═══ SUPPLIED TEXT

# john deere f525



## monsterman88 (Jul 12, 2012)

hey guys i just got a jd f525 from sister sat in yard for 1 year and she just gave it to me . i just had to pump up the tires and charge battery .i got it to crank but no spark is their a saftey anywhere i might be missing i tryed to take sark plug out and held against metal but nothing .i just dont know if i need a new sark thingey dont know what its calded or what.i going to buy a manuel but in mean time.i took deck off prob didnt do it right either because it wasnt very easy.but there was a cable i unhooked didnt know if that could be part of my prob .just dont knows.


----------



## monsterman88 (Jul 12, 2012)

*need help with jd f525*

i cant seem to get any spark ,not sure if there is a saftey im missing or if the spark thing is not working


----------



## Country Boy (Mar 18, 2010)

If it is like the F525 I worked on for a local guy, it may be that the trigger module is shot. It was bolted to the side of the engine and had wires leading up to the ignition coil under the shroud. You can buy an oem Kawasaki one for big bucks ($75 IIRC) or you can buy a module from Oregon or Stens ($10-15) that will work just as well. I used an Oregon one on his engine and it fired right up. If you look around online, you can find directions on how to test the module to see if it is any good. You can look up the part number at https://jdparts.deere.com/servlet/com.deere.u90.jdparts.view.publicservlets.HomeUnsigned. John Deere is a self servicing OEM, so they cover all the engine parts as well. Kawasaki doesn't show the parts breakdowns for their engines on John Deere equipment.


----------

══════
═══ MATERIAL PROVIDED

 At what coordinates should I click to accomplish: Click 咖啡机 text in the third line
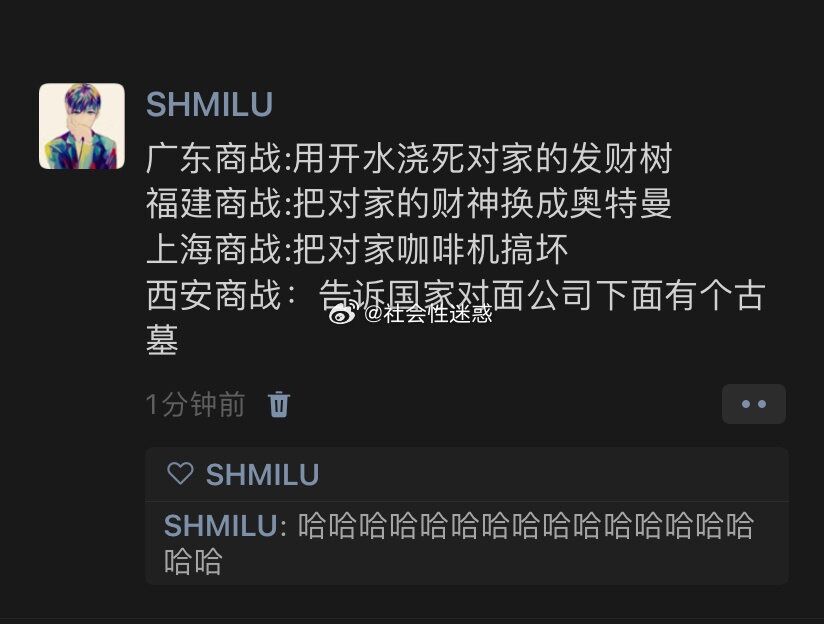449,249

══════
═══ MATERIAL PROVIDED

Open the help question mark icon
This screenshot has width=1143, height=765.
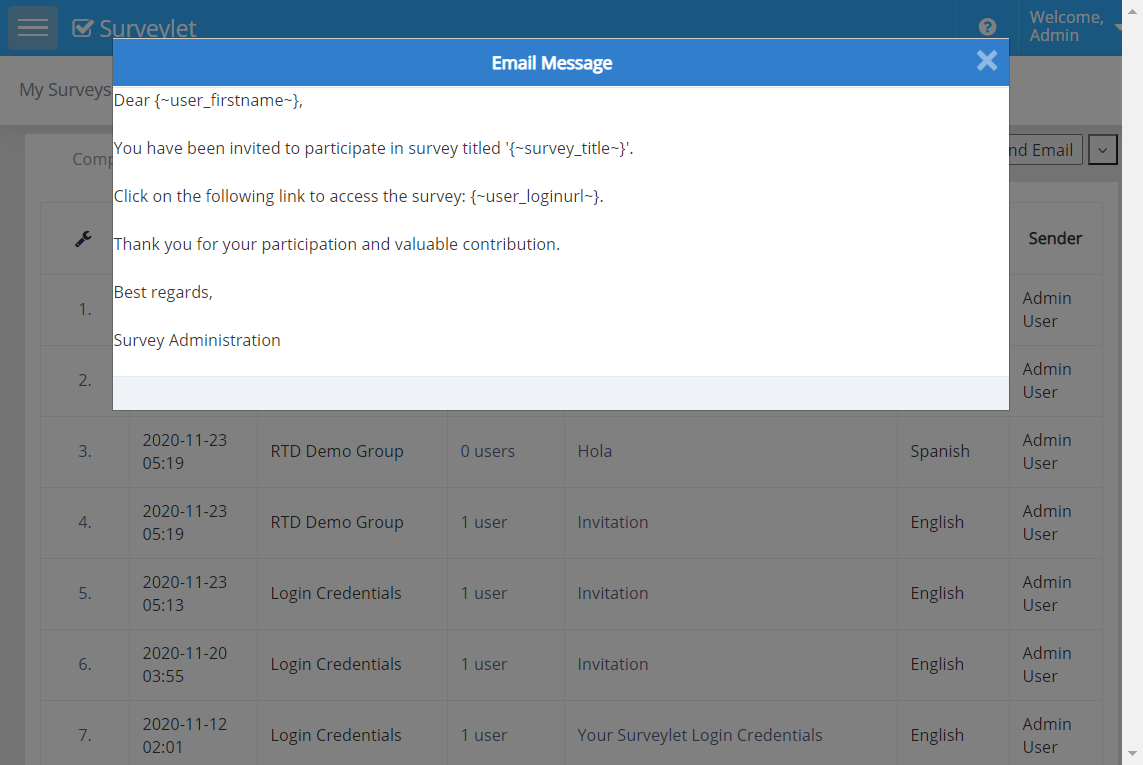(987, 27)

══════
═══ MATERIAL PROVIDED

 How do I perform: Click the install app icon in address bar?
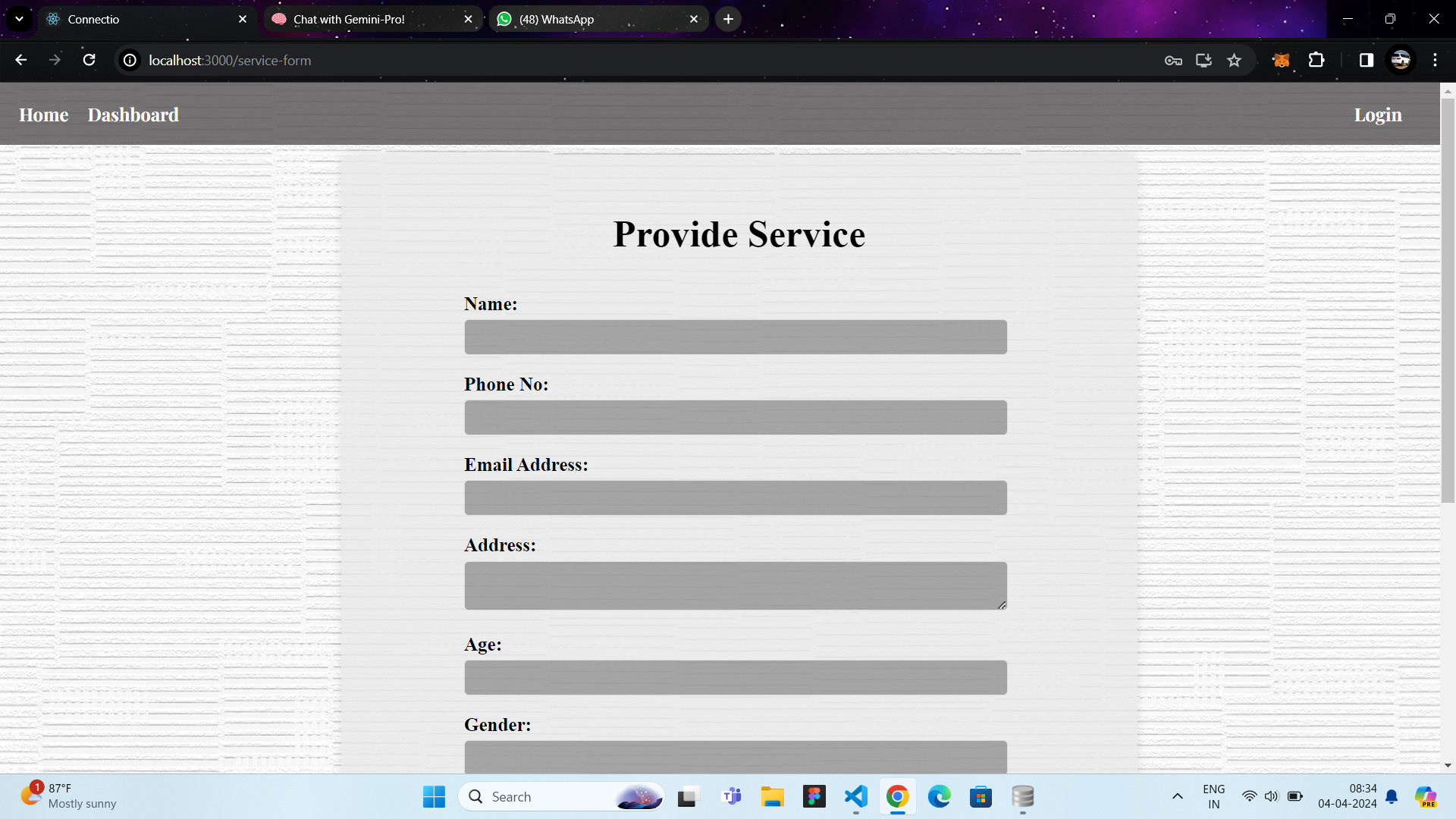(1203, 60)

══════

§ YOUR TASKS:
a - Name every company or brand mentioned in the F525 thread.
b - From the F525 thread, write out the passage from "# john deere" up to and including "prob .just dont knows.", word for word.
The listing has no connection to the forum thread about the John Deere F525.

§ ANSWER LIST:
a -
- John Deere (also written as JD)
- Kawasaki
- Oregon
- Stens

b -
# john deere f525



## monsterman88 (Jul 12, 2012)

hey guys i just got a jd f525 from sister sat in yard for 1 year and she just gave it to me . i just had to pump up the tires and charge battery .i got it to crank but no spark is their a saftey anywhere i might be missing i tryed to take sark plug out and held against metal but nothing .i just dont know if i need a new sark thingey dont know what its calded or what.i going to buy a manuel but in mean time.i took deck off prob didnt do it right either because it wasnt very easy.but there was a cable i unhooked didnt know if that could be part of my prob .just dont knows.